--- EXERCISE DATA ---
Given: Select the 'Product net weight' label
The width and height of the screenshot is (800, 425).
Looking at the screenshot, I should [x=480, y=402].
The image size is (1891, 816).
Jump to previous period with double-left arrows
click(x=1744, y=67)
...
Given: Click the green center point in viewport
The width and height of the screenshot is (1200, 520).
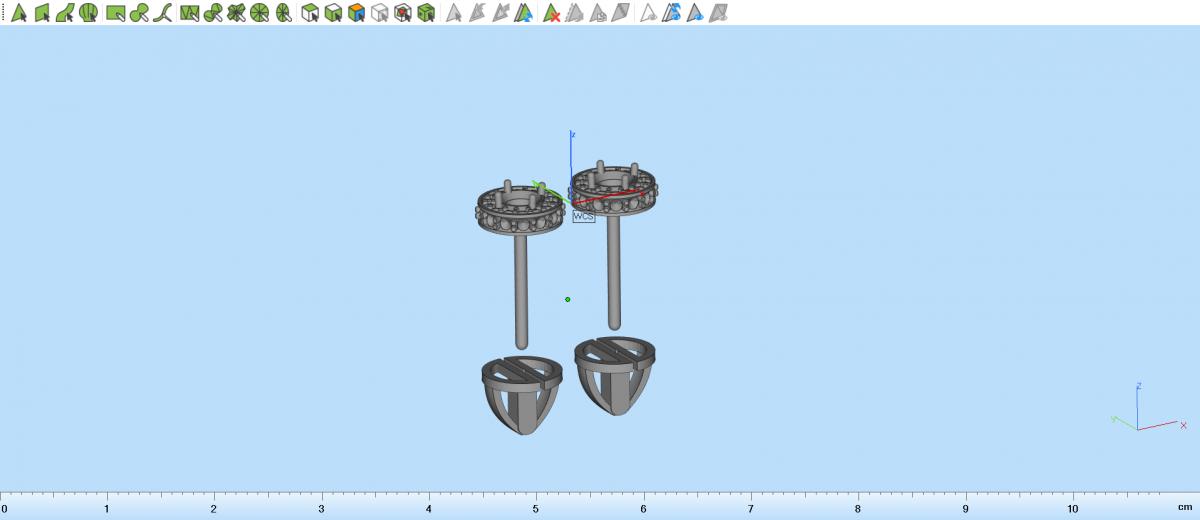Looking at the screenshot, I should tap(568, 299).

--- DIRECTIONS FOR THIS TASK ---
Pick out the lines above that hold the string "Given" and show them.

--- RESPONSE BOX ---
Given: Select the 'Product net weight' label
Given: Click the green center point in viewport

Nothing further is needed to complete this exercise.